[Provided data — start]

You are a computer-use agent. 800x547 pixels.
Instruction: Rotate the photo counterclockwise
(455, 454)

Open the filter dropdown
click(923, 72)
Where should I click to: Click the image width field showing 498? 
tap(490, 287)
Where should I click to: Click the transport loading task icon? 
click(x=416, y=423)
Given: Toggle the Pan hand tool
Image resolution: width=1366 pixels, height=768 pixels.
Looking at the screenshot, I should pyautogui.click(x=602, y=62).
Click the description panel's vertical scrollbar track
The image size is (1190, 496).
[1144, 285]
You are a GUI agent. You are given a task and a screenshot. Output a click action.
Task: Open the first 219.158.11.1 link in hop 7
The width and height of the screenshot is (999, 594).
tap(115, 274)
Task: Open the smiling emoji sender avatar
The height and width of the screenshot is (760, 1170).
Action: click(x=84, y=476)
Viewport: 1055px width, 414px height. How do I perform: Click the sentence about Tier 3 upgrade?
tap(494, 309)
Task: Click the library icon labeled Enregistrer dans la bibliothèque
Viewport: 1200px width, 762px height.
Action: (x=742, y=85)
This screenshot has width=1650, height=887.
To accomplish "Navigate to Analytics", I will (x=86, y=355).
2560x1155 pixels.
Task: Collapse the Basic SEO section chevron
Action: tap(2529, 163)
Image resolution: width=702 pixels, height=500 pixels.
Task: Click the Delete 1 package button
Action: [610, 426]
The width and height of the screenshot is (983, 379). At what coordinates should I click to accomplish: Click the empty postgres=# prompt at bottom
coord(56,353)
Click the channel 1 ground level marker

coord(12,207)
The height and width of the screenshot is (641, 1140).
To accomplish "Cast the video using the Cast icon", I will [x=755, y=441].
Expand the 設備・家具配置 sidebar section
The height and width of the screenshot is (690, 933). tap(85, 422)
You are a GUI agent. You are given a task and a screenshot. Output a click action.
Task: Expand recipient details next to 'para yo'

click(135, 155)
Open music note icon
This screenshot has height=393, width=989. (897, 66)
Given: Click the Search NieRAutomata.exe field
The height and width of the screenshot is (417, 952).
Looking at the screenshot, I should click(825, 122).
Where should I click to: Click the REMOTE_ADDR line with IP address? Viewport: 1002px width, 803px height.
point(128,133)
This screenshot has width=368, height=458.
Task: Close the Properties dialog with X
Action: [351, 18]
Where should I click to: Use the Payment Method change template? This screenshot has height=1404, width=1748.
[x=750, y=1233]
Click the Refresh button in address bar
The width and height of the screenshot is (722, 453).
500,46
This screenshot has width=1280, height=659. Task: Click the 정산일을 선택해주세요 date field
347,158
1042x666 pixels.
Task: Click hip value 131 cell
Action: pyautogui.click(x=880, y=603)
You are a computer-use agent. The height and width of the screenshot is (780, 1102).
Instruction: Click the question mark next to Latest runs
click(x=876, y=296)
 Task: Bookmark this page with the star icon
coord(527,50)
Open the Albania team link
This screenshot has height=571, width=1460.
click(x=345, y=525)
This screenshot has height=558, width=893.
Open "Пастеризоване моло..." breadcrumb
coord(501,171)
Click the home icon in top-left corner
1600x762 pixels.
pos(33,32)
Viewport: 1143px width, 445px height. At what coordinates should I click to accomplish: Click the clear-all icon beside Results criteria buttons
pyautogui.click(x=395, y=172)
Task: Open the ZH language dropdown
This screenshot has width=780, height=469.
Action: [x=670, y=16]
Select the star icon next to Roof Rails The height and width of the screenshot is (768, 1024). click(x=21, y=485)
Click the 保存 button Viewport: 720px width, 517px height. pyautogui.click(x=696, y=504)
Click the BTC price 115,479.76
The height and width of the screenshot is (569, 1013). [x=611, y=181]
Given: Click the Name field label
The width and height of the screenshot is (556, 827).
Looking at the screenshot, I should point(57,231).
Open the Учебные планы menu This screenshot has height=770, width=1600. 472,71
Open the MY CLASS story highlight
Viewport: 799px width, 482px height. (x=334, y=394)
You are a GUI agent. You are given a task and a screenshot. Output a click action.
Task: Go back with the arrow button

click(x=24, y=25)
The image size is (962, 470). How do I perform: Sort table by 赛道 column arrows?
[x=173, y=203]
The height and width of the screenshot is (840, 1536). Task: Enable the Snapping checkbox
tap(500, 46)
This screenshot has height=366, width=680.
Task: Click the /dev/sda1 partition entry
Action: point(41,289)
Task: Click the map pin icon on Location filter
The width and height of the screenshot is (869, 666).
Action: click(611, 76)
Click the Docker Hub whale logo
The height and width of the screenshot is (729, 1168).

[Provided data — finish]

§ Problem description
Work out how many lines in the records contain the word "link", and give that number by itself.

§ Result
2